Stored data entries:
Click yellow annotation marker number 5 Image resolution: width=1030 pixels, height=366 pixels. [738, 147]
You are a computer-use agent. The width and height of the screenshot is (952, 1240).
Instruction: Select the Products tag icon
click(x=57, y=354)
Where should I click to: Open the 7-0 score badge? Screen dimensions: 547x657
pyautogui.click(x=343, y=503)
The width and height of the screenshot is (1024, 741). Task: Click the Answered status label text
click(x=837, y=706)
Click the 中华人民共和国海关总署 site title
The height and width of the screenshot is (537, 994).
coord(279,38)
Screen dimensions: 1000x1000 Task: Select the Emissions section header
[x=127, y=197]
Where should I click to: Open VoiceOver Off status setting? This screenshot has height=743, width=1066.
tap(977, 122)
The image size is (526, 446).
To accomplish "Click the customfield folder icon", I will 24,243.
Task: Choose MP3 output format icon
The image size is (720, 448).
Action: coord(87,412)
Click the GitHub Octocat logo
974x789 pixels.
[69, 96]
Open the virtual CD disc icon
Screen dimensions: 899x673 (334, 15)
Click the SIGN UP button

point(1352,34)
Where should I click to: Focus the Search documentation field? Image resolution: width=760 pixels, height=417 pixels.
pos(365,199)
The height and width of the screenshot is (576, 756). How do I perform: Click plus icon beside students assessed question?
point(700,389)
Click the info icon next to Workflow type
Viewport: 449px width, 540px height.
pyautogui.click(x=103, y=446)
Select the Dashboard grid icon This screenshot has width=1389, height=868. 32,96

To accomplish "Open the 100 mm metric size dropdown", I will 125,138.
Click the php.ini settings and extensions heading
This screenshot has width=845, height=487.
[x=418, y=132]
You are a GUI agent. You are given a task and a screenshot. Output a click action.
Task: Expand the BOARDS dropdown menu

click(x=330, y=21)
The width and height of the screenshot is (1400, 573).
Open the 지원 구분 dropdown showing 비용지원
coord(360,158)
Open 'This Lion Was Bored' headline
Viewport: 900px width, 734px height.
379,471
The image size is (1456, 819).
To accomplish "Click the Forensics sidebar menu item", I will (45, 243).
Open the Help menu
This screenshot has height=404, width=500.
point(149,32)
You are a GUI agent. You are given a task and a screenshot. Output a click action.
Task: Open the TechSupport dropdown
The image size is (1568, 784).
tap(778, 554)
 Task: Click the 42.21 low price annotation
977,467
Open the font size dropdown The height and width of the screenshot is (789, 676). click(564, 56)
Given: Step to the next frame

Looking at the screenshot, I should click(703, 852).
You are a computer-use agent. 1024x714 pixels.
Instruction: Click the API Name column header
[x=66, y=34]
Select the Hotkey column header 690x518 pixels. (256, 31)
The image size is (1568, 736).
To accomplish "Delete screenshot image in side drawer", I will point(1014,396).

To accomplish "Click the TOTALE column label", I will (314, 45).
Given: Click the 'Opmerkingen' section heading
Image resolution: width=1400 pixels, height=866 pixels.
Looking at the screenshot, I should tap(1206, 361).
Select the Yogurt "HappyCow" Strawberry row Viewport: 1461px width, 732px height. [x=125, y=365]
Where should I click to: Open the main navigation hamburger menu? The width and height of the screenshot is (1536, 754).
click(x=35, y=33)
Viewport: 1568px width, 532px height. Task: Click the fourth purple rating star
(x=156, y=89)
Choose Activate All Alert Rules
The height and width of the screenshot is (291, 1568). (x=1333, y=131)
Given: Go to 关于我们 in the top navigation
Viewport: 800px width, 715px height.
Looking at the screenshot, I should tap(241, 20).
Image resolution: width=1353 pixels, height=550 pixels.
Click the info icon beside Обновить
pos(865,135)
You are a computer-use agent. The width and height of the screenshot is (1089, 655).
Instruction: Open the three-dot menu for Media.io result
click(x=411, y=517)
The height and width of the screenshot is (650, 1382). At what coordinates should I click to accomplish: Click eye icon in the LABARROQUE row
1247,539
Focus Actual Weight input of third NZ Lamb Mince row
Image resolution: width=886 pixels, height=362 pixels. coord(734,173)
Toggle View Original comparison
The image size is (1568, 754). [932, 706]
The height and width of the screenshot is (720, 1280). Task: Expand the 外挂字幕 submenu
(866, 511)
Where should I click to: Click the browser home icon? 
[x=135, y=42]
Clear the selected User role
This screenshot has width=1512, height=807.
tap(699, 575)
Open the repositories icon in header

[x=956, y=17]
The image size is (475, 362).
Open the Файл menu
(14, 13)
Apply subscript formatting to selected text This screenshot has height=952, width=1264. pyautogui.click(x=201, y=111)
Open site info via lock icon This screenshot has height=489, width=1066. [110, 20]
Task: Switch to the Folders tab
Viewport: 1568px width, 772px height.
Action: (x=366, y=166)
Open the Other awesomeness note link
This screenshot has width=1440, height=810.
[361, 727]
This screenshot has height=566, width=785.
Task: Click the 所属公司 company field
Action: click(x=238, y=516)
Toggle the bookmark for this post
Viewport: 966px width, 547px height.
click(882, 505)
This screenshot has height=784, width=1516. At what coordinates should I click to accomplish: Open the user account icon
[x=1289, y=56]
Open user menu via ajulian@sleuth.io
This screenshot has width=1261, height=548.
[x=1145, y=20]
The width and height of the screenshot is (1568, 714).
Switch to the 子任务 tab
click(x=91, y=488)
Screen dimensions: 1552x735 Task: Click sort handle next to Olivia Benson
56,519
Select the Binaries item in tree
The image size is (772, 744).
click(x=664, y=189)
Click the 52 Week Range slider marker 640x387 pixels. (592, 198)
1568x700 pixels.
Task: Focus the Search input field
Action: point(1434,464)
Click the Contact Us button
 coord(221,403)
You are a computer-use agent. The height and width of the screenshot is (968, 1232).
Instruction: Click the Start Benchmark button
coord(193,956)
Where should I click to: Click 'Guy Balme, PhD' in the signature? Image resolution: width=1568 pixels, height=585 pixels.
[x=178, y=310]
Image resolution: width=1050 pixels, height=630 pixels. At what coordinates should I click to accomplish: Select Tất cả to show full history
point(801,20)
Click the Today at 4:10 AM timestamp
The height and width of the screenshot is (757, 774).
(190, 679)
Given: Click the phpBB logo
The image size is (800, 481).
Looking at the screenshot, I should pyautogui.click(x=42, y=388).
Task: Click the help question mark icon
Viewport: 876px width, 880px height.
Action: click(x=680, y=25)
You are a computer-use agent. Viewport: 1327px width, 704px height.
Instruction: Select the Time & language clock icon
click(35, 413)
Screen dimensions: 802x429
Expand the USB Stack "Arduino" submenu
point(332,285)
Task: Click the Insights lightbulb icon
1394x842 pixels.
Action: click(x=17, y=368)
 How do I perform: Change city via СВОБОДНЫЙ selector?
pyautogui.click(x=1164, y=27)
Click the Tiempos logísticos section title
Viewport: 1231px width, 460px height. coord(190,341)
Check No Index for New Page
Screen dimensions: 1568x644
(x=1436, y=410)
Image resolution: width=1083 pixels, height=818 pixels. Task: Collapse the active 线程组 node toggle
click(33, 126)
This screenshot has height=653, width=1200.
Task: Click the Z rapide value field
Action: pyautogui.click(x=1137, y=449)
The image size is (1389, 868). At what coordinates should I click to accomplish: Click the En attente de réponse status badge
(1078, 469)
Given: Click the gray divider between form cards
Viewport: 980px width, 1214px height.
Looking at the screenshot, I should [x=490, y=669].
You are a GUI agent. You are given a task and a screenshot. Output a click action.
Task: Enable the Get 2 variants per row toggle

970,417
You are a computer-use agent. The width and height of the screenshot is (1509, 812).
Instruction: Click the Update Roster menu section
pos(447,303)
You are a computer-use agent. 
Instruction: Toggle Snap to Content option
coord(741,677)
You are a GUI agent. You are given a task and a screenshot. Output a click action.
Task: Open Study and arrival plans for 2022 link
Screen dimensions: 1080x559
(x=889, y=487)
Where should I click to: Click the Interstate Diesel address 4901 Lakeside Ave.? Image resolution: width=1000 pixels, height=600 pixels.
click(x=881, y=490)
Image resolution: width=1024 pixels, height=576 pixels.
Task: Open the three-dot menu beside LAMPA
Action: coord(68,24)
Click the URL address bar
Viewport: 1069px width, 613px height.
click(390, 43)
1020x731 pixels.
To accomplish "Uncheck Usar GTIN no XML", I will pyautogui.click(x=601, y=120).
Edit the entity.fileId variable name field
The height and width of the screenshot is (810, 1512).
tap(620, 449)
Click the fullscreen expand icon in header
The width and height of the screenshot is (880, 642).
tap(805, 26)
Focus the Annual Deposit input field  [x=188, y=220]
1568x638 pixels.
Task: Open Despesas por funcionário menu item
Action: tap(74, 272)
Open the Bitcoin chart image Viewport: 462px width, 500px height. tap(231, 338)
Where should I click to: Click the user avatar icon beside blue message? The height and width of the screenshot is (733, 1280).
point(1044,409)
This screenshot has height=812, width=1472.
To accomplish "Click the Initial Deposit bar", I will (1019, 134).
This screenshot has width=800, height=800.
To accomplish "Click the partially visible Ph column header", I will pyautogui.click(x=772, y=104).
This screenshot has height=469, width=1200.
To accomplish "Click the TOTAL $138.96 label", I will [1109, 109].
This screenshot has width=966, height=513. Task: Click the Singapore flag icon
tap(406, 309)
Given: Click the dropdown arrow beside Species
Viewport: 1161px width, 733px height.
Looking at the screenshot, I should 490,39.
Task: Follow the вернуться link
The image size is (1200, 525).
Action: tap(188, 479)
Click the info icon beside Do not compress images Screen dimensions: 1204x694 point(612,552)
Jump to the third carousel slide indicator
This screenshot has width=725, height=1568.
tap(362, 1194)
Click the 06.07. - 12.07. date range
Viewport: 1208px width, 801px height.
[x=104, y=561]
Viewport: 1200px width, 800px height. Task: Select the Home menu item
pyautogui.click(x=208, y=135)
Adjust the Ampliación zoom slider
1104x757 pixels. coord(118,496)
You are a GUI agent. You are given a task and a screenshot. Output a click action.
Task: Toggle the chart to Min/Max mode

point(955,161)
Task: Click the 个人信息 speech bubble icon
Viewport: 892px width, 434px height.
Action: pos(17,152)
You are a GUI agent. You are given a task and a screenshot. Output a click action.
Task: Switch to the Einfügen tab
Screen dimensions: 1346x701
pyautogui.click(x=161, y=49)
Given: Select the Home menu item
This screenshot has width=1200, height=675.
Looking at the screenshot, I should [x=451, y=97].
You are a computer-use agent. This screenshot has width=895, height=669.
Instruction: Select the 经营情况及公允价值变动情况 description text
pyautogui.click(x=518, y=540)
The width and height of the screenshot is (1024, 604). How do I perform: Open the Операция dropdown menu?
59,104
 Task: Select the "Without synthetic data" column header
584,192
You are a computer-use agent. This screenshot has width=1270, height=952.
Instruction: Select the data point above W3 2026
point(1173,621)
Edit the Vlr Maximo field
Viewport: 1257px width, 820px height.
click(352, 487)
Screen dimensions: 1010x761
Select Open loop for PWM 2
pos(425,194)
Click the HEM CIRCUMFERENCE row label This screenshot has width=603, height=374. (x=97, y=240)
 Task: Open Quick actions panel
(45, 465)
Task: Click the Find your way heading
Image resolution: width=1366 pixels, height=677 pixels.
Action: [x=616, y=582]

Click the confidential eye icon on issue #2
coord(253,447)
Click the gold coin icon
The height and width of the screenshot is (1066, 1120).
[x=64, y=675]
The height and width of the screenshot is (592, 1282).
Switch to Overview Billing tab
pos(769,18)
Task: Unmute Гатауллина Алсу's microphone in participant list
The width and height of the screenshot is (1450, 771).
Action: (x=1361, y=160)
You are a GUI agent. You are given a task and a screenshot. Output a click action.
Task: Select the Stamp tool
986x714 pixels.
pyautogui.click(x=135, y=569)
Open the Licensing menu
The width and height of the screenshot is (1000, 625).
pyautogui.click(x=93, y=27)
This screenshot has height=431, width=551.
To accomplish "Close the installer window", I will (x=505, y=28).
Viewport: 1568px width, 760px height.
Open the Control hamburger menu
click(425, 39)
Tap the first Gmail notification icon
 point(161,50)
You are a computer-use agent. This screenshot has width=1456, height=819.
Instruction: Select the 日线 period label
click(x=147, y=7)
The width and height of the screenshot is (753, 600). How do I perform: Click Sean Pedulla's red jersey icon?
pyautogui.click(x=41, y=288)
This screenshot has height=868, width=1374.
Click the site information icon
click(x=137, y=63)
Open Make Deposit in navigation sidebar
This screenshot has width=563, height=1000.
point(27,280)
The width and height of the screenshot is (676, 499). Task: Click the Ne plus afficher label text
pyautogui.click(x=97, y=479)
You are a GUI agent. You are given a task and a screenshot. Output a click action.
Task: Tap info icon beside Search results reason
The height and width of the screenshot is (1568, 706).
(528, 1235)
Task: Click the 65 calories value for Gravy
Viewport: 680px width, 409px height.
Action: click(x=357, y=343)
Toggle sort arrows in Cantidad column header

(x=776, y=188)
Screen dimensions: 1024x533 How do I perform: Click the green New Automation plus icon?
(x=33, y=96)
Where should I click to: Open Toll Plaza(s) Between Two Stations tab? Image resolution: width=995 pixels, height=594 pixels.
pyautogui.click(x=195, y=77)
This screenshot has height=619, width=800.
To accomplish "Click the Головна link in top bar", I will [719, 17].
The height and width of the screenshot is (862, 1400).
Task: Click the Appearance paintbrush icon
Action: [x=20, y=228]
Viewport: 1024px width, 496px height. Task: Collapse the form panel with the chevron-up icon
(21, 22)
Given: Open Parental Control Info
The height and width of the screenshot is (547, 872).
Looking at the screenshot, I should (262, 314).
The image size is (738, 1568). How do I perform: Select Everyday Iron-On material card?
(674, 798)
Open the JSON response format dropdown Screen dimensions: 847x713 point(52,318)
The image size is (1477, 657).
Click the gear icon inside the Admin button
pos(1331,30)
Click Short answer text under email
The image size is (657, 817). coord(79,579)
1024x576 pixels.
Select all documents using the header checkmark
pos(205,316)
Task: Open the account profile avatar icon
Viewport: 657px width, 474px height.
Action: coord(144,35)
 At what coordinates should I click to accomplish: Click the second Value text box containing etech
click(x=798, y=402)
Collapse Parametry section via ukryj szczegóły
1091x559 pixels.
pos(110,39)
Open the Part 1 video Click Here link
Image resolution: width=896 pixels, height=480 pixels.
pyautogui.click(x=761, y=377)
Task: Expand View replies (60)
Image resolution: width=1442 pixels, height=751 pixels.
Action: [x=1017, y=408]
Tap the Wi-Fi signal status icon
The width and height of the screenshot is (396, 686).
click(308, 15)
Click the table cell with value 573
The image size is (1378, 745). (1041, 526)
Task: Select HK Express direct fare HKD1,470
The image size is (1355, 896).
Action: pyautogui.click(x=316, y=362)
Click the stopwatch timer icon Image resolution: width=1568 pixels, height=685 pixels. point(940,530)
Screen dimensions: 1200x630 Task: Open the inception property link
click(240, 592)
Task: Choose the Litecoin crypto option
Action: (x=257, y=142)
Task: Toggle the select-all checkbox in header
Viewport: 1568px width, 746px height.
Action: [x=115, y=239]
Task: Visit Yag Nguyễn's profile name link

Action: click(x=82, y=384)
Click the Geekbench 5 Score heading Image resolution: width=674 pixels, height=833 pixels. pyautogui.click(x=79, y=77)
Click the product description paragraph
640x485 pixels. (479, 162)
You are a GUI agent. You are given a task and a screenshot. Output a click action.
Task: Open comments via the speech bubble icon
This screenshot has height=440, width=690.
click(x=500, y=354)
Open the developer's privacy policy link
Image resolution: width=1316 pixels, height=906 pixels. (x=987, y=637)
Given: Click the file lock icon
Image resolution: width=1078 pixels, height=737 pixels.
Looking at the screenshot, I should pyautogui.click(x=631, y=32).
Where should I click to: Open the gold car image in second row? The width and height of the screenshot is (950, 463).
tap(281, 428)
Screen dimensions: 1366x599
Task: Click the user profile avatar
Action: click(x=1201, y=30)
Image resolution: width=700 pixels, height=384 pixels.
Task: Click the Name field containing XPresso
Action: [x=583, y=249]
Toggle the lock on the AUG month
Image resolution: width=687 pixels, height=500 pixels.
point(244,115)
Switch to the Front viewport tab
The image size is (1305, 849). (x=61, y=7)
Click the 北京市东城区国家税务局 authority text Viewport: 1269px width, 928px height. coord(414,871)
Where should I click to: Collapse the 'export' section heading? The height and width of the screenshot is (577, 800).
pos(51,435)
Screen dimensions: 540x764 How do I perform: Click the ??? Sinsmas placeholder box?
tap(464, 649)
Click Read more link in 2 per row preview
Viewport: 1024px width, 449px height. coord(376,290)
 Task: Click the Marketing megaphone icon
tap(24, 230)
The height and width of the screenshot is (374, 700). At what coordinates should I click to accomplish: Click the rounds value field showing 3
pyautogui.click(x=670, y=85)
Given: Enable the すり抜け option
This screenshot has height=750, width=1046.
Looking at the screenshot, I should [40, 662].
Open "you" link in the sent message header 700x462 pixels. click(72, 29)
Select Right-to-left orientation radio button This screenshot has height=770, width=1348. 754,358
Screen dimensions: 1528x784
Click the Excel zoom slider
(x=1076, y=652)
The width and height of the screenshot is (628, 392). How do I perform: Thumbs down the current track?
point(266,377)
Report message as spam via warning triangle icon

§ **What to work on**: Filter the data above, keeping only lines that include the string "bubble".

§ **Task result**:
Task: Click the 个人信息 speech bubble icon
Task: Open comments via the speech bubble icon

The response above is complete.